Output every line of the items below as a numbered list, leaving out the blank lines.

··· EXTRACTED INFORMATION

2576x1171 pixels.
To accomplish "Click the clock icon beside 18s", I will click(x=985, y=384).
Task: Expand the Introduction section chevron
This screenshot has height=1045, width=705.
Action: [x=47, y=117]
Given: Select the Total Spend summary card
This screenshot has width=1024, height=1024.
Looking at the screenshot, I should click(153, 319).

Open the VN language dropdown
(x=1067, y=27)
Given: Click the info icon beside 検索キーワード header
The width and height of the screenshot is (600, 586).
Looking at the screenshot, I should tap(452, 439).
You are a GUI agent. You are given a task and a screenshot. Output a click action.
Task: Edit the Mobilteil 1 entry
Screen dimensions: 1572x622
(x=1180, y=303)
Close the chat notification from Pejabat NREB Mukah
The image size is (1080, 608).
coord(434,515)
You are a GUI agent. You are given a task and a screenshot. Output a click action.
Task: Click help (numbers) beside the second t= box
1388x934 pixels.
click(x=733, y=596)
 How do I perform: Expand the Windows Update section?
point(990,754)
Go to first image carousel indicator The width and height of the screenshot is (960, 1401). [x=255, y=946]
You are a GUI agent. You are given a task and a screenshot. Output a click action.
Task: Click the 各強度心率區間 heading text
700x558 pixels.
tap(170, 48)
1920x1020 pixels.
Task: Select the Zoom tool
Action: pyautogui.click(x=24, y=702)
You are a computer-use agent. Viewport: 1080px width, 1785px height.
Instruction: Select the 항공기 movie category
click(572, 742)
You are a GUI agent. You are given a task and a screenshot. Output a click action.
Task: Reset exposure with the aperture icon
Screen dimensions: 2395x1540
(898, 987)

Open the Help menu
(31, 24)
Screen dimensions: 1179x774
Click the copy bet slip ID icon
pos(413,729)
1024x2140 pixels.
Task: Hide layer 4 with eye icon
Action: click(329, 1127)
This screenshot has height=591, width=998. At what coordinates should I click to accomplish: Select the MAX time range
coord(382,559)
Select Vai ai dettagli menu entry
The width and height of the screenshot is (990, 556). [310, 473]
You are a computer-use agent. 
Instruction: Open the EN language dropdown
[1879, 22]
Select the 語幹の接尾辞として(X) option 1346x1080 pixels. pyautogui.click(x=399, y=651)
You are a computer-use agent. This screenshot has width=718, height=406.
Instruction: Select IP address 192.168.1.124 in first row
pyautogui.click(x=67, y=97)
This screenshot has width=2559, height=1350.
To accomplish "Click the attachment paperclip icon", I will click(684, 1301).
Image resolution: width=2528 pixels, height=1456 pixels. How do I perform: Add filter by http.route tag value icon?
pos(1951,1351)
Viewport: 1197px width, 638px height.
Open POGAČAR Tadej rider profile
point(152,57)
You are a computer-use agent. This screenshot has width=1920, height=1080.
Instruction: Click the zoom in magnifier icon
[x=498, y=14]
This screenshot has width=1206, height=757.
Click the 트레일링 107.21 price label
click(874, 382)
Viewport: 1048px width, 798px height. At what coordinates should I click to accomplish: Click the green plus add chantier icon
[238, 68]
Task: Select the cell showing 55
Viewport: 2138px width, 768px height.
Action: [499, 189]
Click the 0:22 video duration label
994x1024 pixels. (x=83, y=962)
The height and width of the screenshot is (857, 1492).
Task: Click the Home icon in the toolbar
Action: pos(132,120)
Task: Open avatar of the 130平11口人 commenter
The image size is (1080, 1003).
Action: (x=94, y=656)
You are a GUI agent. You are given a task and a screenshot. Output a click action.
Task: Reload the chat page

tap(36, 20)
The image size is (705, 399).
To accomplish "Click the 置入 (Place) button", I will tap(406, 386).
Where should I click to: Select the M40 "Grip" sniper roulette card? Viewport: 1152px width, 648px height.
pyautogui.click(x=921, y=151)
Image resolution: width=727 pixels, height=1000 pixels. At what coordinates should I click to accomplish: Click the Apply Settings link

······

## SOLUTION TO THIS TASK
1. 2576x1171 pixels.
2. To accomplish "Click the clock icon beside 18s", I will click(x=985, y=384).
3. Task: Expand the Introduction section chevron
4. This screenshot has height=1045, width=705.
5. Action: [x=47, y=117]
6. Given: Select the Total Spend summary card
7. This screenshot has width=1024, height=1024.
8. Looking at the screenshot, I should click(153, 319).
9. Open the VN language dropdown
10. (x=1067, y=27)
11. Given: Click the info icon beside 検索キーワード header
12. The width and height of the screenshot is (600, 586).
13. Looking at the screenshot, I should tap(452, 439).
14. You are a GUI agent. You are given a task and a screenshot. Output a click action.
15. Task: Edit the Mobilteil 1 entry
16. Screen dimensions: 1572x622
17. (x=1180, y=303)
18. Close the chat notification from Pejabat NREB Mukah
19. The image size is (1080, 608).
20. coord(434,515)
21. You are a GUI agent. You are given a task and a screenshot. Output a click action.
22. Task: Click help (numbers) beside the second t= box
23. 1388x934 pixels.
24. click(x=733, y=596)
25.  How do I perform: Expand the Windows Update section?
26. point(990,754)
27. Go to first image carousel indicator The width and height of the screenshot is (960, 1401). [x=255, y=946]
28. You are a GUI agent. You are given a task and a screenshot. Output a click action.
29. Task: Click the 各強度心率區間 heading text
30. 700x558 pixels.
31. tap(170, 48)
32. 1920x1020 pixels.
33. Task: Select the Zoom tool
34. Action: pyautogui.click(x=24, y=702)
35. You are a computer-use agent. Viewport: 1080px width, 1785px height.
36. Instruction: Select the 항공기 movie category
37. click(572, 742)
38. You are a GUI agent. You are given a task and a screenshot. Output a click action.
39. Task: Reset exposure with the aperture icon
40. Screen dimensions: 2395x1540
41. (898, 987)
42. Open the Help menu
43. (31, 24)
44. Screen dimensions: 1179x774
45. Click the copy bet slip ID icon
46. pos(413,729)
47. 1024x2140 pixels.
48. Task: Hide layer 4 with eye icon
49. Action: click(329, 1127)
50. This screenshot has height=591, width=998. At what coordinates should I click to accomplish: Select the MAX time range
51. coord(382,559)
52. Select Vai ai dettagli menu entry
53. The width and height of the screenshot is (990, 556). [310, 473]
54. You are a computer-use agent. 
55. Instruction: Open the EN language dropdown
56. [1879, 22]
57. Select the 語幹の接尾辞として(X) option 1346x1080 pixels. pyautogui.click(x=399, y=651)
58. You are a computer-use agent. This screenshot has width=718, height=406.
59. Instruction: Select IP address 192.168.1.124 in first row
60. pyautogui.click(x=67, y=97)
61. This screenshot has width=2559, height=1350.
62. To accomplish "Click the attachment paperclip icon", I will click(684, 1301).
63. Image resolution: width=2528 pixels, height=1456 pixels. How do I perform: Add filter by http.route tag value icon?
64. pos(1951,1351)
65. Viewport: 1197px width, 638px height.
66. Open POGAČAR Tadej rider profile
67. point(152,57)
68. You are a computer-use agent. This screenshot has width=1920, height=1080.
69. Instruction: Click the zoom in magnifier icon
70. [x=498, y=14]
71. This screenshot has width=1206, height=757.
72. Click the 트레일링 107.21 price label
73. click(874, 382)
74. Viewport: 1048px width, 798px height. At what coordinates should I click to accomplish: Click the green plus add chantier icon
75. [238, 68]
76. Task: Select the cell showing 55
77. Viewport: 2138px width, 768px height.
78. Action: [499, 189]
79. Click the 0:22 video duration label
80. 994x1024 pixels. (x=83, y=962)
81. The height and width of the screenshot is (857, 1492).
82. Task: Click the Home icon in the toolbar
83. Action: pos(132,120)
84. Task: Open avatar of the 130平11口人 commenter
85. The image size is (1080, 1003).
86. Action: (x=94, y=656)
87. You are a GUI agent. You are given a task and a screenshot. Output a click action.
88. Task: Reload the chat page
89. tap(36, 20)
90. The image size is (705, 399).
91. To accomplish "Click the 置入 (Place) button", I will tap(406, 386).
92. Where should I click to: Select the M40 "Grip" sniper roulette card? Viewport: 1152px width, 648px height.
93. pyautogui.click(x=921, y=151)
94. Image resolution: width=727 pixels, height=1000 pixels. At what coordinates should I click to accomplish: Click the Apply Settings link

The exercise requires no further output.